Marte, il rover Curiosity scopre (forse) molecole compatibili con la vita

Sul suolo marziano sono state scoperte tracce di tiofene, un composto eterociclico che sul nostro pianeta si trova nel carbone, nel petrolio e nei tartufi bianchi, e che potrebbe quindi essere un indizio di forme di vita passate sul pianeta rosso. Questo è quanto emerge da uno studio, pubblicato sulla rivista Astrobiology e condotto dai ricercatori della Washington State University, che hanno divulgato le recenti notizie provenienti dal Rover della NASA Curiosity. "Le nostre analisi suggeriscono che un processo biologico potrebbe aver contribuito alla formazione del tiofene sul suolo marziano", spiega Dirk Schulze-Makuch della Washington State University.

Il suo team, coadiuvato dagli scienziati della Technische Universitat di Berlino ha esplorano alcune possibilità per la formazione e l'evoluzione dei tiofeni. "Abbiamo identificato diversi percorsi biologici, che sembrano più plausibili di quelli chimici. Ma avremo bisogno di convalidare le nostre teorie" aggiunge. 

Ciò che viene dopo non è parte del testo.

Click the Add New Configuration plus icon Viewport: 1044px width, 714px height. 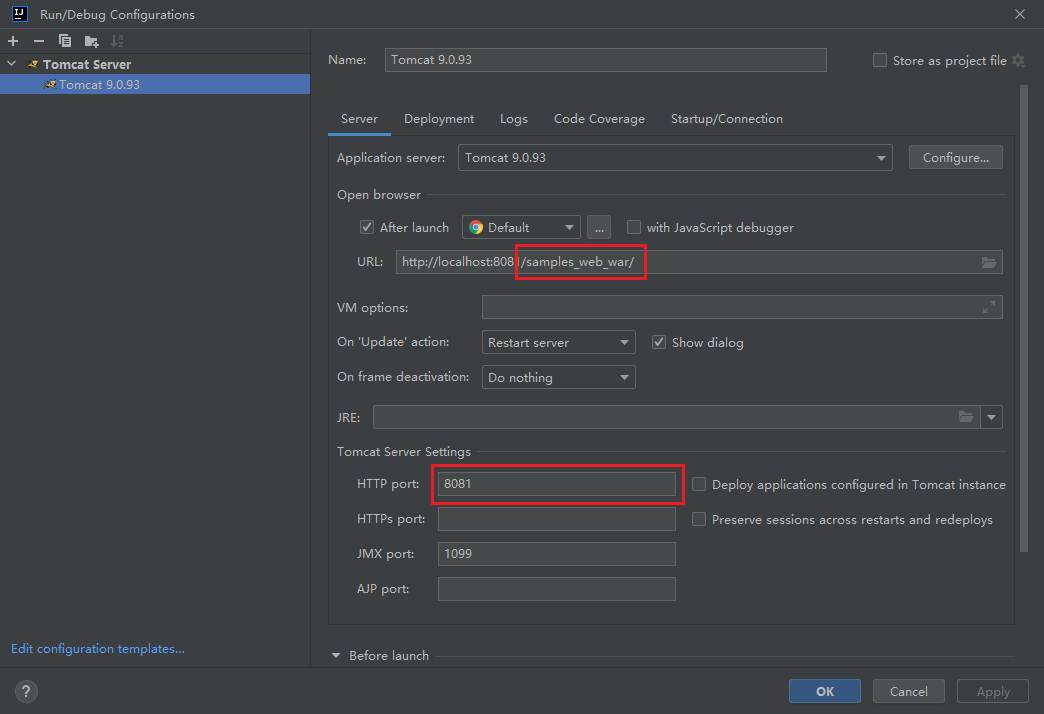[x=13, y=41]
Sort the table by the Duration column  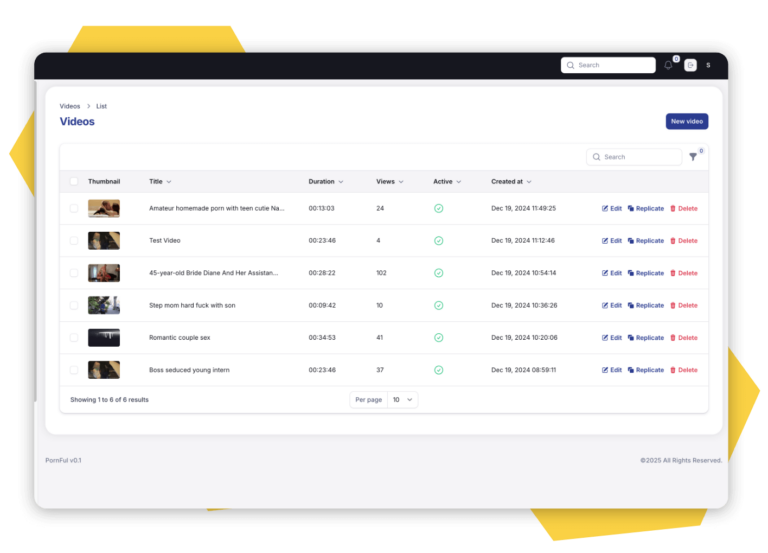tap(325, 182)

"Le molecole di tiofene sono infatti composte da quattro atomi di carbonio e un atomo di zolfo, entrambi elementi bio-essenziali. Ma ovviamente esiste la possibilità che i composti derivino da processi non biologici", precisa Jacob Heinz, collega e coautore. "Una delle spiegazioni piu' plausibili riguarda gli impatti meteoritici, che avrebbero potuto innescare processi biochimici. Nello scenario biologico, invece, i batteri, che potrebbero risalire a più di tre miliardi di anni fa, avrebbero potuto innescare un processo che avrebbe portato allo sviluppo dei tiofeni",si legge nello studio.

"Ulteriori conferme o smentite arriveranno con il rover Rosalind Franklin, che dovrebbe decollare il prossimo luglio e utilizzera' una tecnica di analisi meno distruttiva per i campioni, che oggi vengono divisi da Curiosity in modo da consentire analisi più accurate", sostiene ancora Schulze-Makuch, precisando che anche se il rover dovesse confermare la presenza di tiofene, o di isotopi, questi non potrebbero essere interpretati immediatamente come segnali di vita presente o passata sul pianeta.

Come afferma Carl Sagan, "affermazioni straordinarie richiedono prove straordinarie". "Credo che sarà necessario inviare astronauti che potranno guardare attraverso un microscopio per scoprire un microbo in movimento", conclude Schulze-Makuch.